# [Document extract]

Austrian–Australian writer and publisher

Gerald Ganglbauer (born 24 February 1958 in Graz, Austria) is an Austrian–Australian writer and publisher diagnosed with Parkinson's disease at the age of 48 years. Since then he has been an ambassador for Parkinson's support groups.

== Life ==
Born Horst Gerald Ganglbauer, he studied communication at University of Graz (1986), and more recently web development at the SIT (2006). In 1984 he started the independent press Gangan with his then wife Petra Ganglbauer. After their divorce he lived for several years in Vienna. Since 1989 he has lived in Sydney and Perth, Australia under dual citizenship, and is listed as one of Styria's Top Expatriates.

1982/83 he was a founder and editor-in-chief of the magazine perspektive, 1987/88 editor in chief of the literary journal gangan viertel, ZeitSCHRIFT über Literatur, and in 1990/91 he launched Gangaroo in Sydney. In 1992 he co-edited with Andreas Puff-Trojan Textwechsel, and in 1996 launched the international online magazine Gangway. In 2001 he introduced Gangart Awards, an intercultural competition for the arts on the net, which were awarded till 2005 by an international jury, and only ended due to his illness. Gangan published books in print for ten years, and then online.

# [Dataset content]
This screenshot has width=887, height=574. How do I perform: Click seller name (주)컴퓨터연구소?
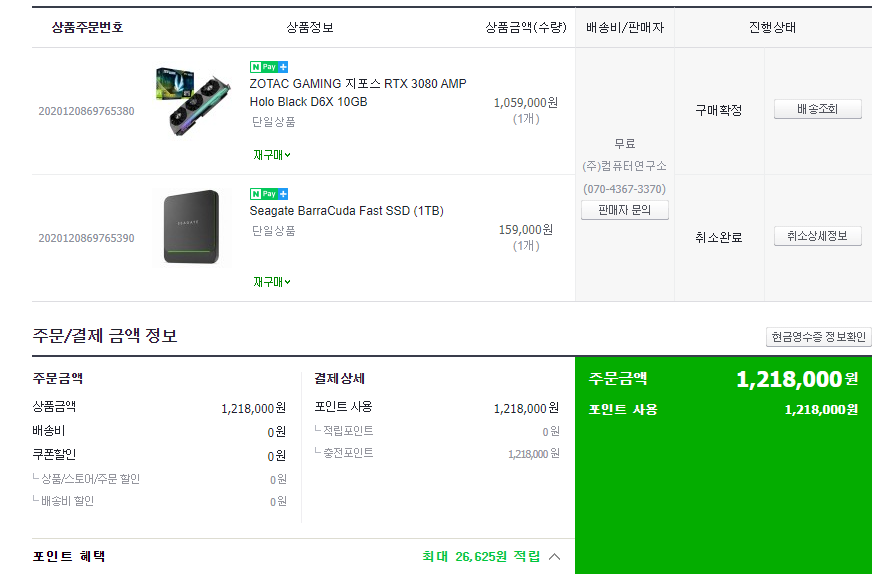click(x=624, y=166)
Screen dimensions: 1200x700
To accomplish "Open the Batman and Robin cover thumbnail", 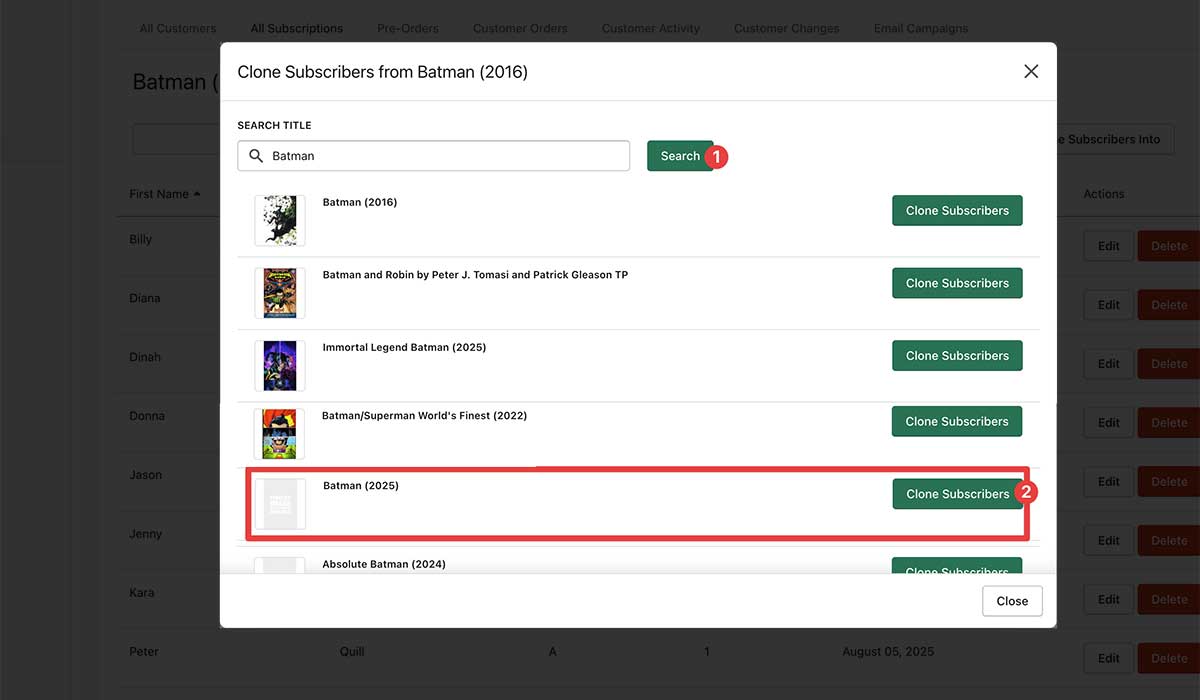I will (280, 292).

# [Task to carry out]
Reproduce the Gerald Ganglbauer biography above word for word, from its opening heading to its final sentence.

# [Exercise output]
Austrian–Australian writer and publisher

Gerald Ganglbauer (born 24 February 1958 in Graz, Austria) is an Austrian–Australian writer and publisher diagnosed with Parkinson's disease at the age of 48 years. Since then he has been an ambassador for Parkinson's support groups.

== Life ==
Born Horst Gerald Ganglbauer, he studied communication at University of Graz (1986), and more recently web development at the SIT (2006). In 1984 he started the independent press Gangan with his then wife Petra Ganglbauer. After their divorce he lived for several years in Vienna. Since 1989 he has lived in Sydney and Perth, Australia under dual citizenship, and is listed as one of Styria's Top Expatriates.

1982/83 he was a founder and editor-in-chief of the magazine perspektive, 1987/88 editor in chief of the literary journal gangan viertel, ZeitSCHRIFT über Literatur, and in 1990/91 he launched Gangaroo in Sydney. In 1992 he co-edited with Andreas Puff-Trojan Textwechsel, and in 1996 launched the international online magazine Gangway. In 2001 he introduced Gangart Awards, an intercultural competition for the arts on the net, which were awarded till 2005 by an international jury, and only ended due to his illness. Gangan published books in print for ten years, and then online.